The old man shifted uncomfortably at the agony in his voice. “It is hard; mind you, I don’t deny that it is hard. But facts are facts, and weaker peoples always go to the wall…Now, as to the rest of your mission. If we don’t retire as you request, you’re supposed to ask for the return of your hostage. Sounds reasonable to me. You ought to get something out of it. However, I can’t for the life of me remember a hostage. Do we have a hostage from you people?”
His head hanging, his body exhausted, Jerry muttered in misery, “Yes. All the Indian nations on our borders have hostages. As earnests of our good will and peaceful intentions.”
Bright Book Jacket snapped his fingers. “That girl. Sarah Cameron—Canton—what’s-her-name.”
Jerry looked up. “Calvin?” he asked. “Could it be Calvin? Sarah Calvin? The Daughter of the Chief Justice of the United States Supreme Court?”

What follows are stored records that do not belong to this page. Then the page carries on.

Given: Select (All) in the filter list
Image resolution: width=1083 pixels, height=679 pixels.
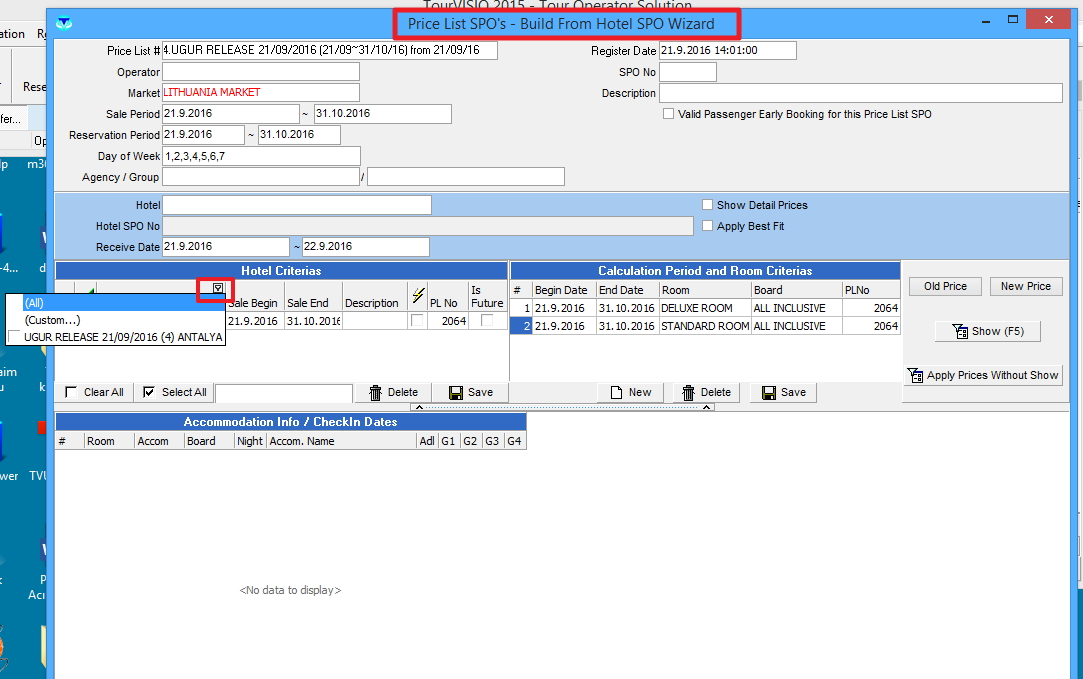Looking at the screenshot, I should 35,302.
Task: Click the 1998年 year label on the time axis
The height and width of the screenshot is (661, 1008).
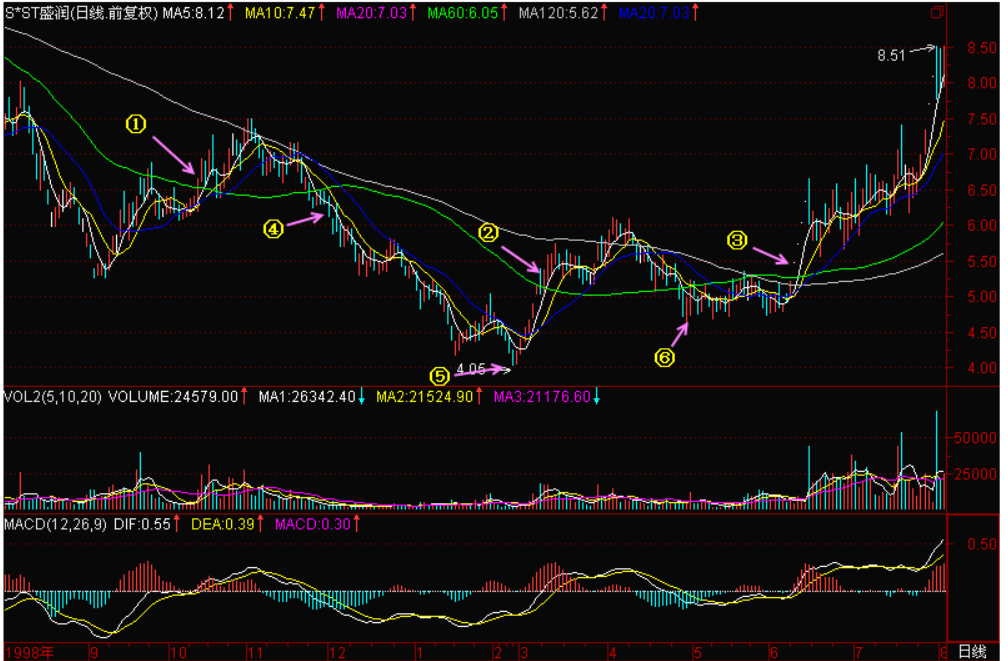Action: [27, 651]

“Sarah Calvin. That’s the one. Been with us for five, six years. You remember, chief? The girl your son’s been playing around with?”

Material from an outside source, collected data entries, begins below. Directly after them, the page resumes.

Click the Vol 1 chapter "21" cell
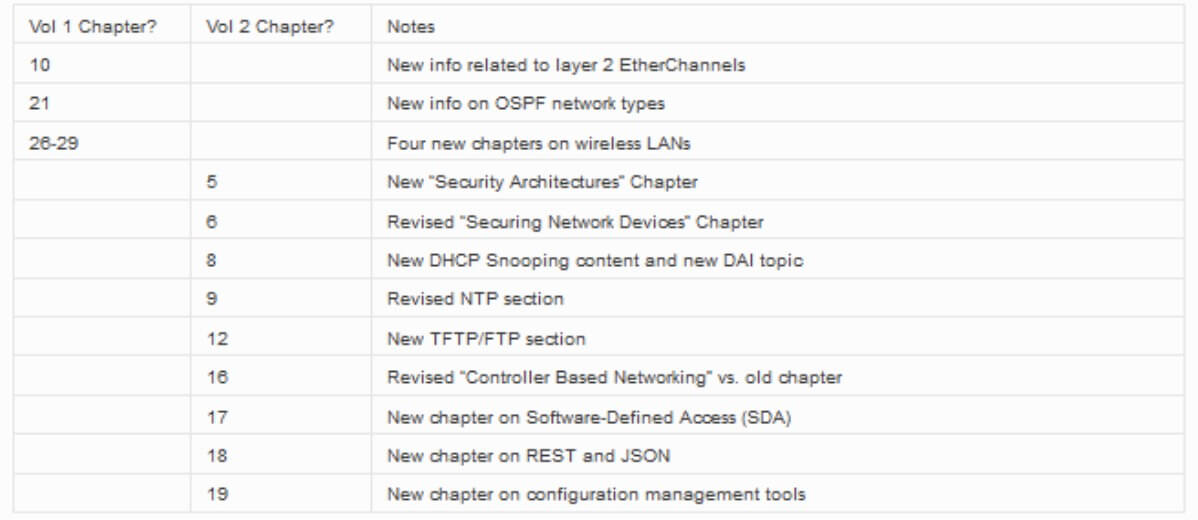 tap(40, 104)
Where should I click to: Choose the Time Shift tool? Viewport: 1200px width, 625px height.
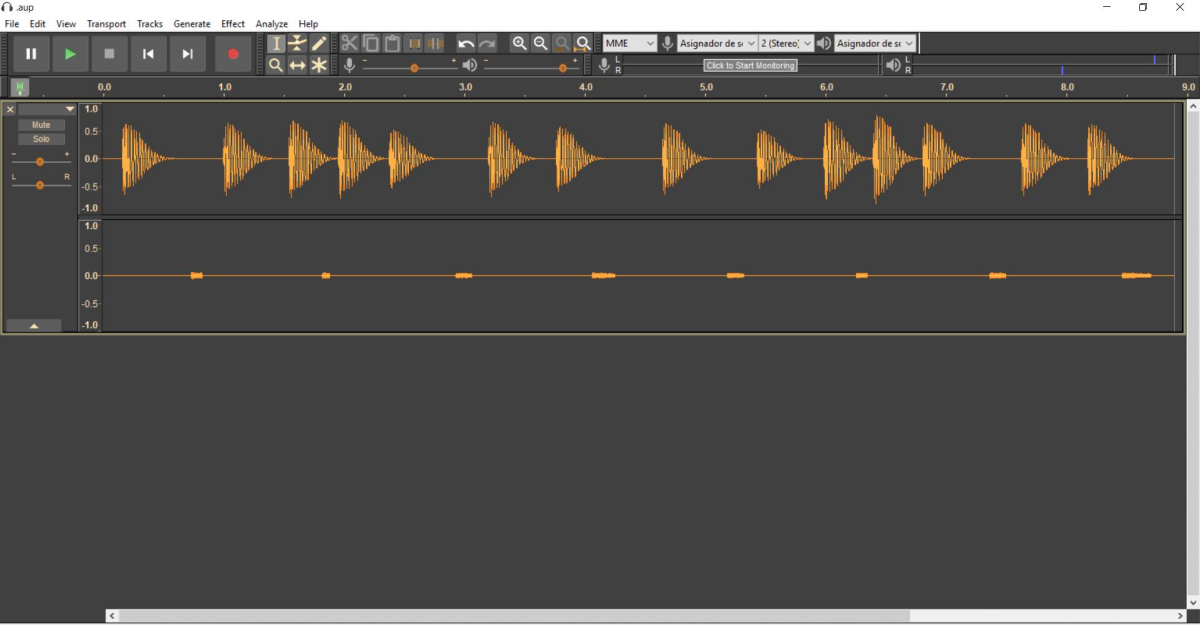click(x=297, y=65)
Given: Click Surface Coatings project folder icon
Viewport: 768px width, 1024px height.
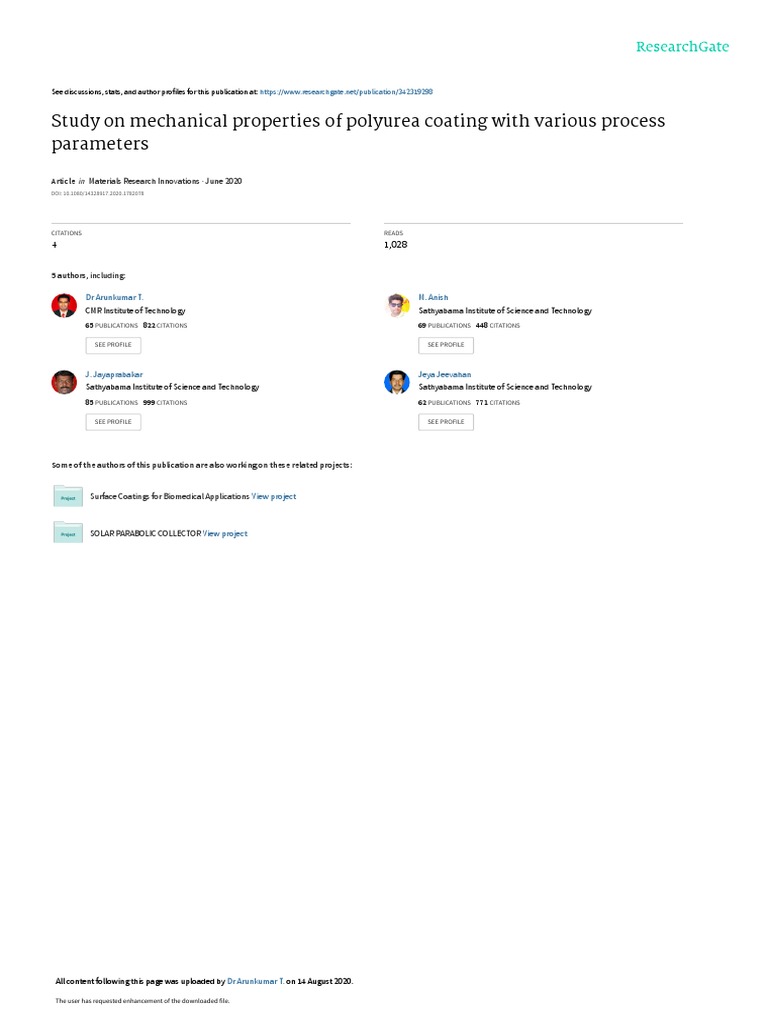Looking at the screenshot, I should pyautogui.click(x=68, y=496).
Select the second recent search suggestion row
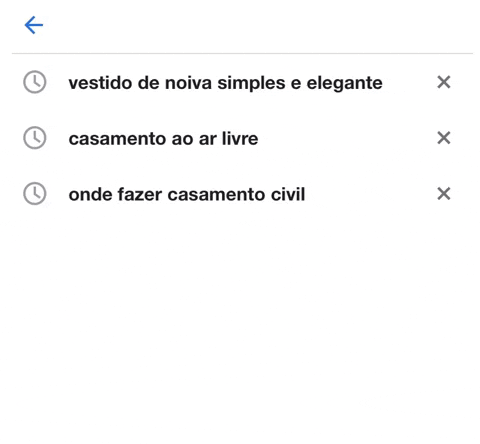Image resolution: width=480 pixels, height=444 pixels. point(240,138)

Three Hydrogen Bombs looked amazed. “Is she the hostage? I thought she was some paleface female he had imported from his plantations in southern Ohio. Well, well, well. Makes Much Radiation is just a chip off the old block, no doubt about it.” He became suddenly serious. “But that girl will never go back. She rather goes for Indian loving. Goes for it all the way. And she has the idea that my son will eventually marry her. Or some such.”
He looked Jerry Franklin over. “Tell you what, my boy. Why don’t you wait outside while we talk this over? And take the saber. Take it back with you. My son doesn’t seem to want it.”
Jerry wearily picked up the saber and trudged out of the wigwam.
Dully, uninterestedly, he noticed the band of Sioux warriors around Sam Rutherford and his horses. Then the group parted for a moment, and he saw Sam with a bottle in his hand. Tequila! The damned fool had let the Indians give him tequila—he was drunk as a pig.